Auranofin [2,3,4,6-tetra-o-acetyl-L-thio-β-D-glycopyranosato-S-(triethyl- phosphine)-gold(I)] (AF) is an important oral chrysotherapeutic agent of established clinical efficacy in the treatment of rheumatoid arthritis. In the last few years, this drug has attracted growing attention for its important pharmacological properties as a prospective anticancer and antibacterial agent according to innovative drug repurposing strategies. Selective chemical modification of auranofin might lead to a modulation and hopefully an improvement of its pharmacological profiles. Accordingly, we decided to prepare an AF derivative where the thiosugar ligand is replaced by iodide i.e. triethylphosphine gold iodide (I). Replacement of the thiosugar ligand with iodide should afford a compound of increased lipophilicity thus favoring bioavailability. The novel compound was investigated in depth for its chemical and biological properties in comparison to AF and to its chlorido analogue. Solution behavior was assessed by 31P NMR spectroscopy and the crystal structure solved. To better characterise the molecular aspects of the interaction of these drugs with biological targets, we studied their reactivity toward the model protein lysozyme, a GG rich oligonucleotide, and ds ctDNA, through ESI-MS and ethidium bromide assay. Upon replacing the thiosugar with different halides i.e. chloride and iodide, we assisted to complete inhibition of reactivity toward proteins, at variance with AF that interacts with HEWL through the formation of non-covalent adduct. Replacement of thiosugar with halide ligands, instead, does not inhibit the reactivity toward DNA models. Antiproliferative properties of I were comparatively determined on HCT8 and HCT116 cells, two representative cell lines of colorectal cancer (CRC), highlighting the potent cytotoxic effect of these compounds on CRC cell lines, with an IC50 value falling in the nM range.
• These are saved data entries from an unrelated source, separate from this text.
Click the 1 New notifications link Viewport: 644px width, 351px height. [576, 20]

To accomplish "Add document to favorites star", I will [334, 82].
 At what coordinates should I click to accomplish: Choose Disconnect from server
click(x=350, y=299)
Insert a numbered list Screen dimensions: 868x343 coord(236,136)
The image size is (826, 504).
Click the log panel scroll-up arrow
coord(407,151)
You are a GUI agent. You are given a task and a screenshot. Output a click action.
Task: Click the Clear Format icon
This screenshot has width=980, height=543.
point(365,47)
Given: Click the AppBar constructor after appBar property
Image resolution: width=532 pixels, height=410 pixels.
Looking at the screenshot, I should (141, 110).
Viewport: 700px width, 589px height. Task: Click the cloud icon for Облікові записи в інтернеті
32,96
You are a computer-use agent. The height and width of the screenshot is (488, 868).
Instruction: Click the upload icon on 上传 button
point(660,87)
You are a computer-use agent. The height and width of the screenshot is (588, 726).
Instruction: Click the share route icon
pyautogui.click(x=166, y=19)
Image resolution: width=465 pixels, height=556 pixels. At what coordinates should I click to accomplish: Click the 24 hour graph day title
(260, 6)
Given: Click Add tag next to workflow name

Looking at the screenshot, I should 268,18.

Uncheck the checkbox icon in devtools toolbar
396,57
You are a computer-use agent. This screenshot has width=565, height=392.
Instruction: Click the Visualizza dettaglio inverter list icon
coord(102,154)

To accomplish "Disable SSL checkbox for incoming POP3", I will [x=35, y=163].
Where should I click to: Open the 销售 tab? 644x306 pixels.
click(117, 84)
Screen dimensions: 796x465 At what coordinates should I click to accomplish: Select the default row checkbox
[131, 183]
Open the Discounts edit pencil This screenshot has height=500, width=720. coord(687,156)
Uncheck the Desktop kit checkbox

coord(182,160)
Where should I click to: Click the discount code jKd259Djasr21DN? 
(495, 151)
Furthermore, cell cycle and apoptosis experiments were carried out to investigate whether the structural modification made on AF imply differences in the mechanisms through which apoptosis and cell cycle arrest are triggered. Overall, we believe that this novel analogue of AF manifests a number of chemical and biological features that render it particularly interesting and suitable for further preclinical testing in appropriate in vivo models of CRC.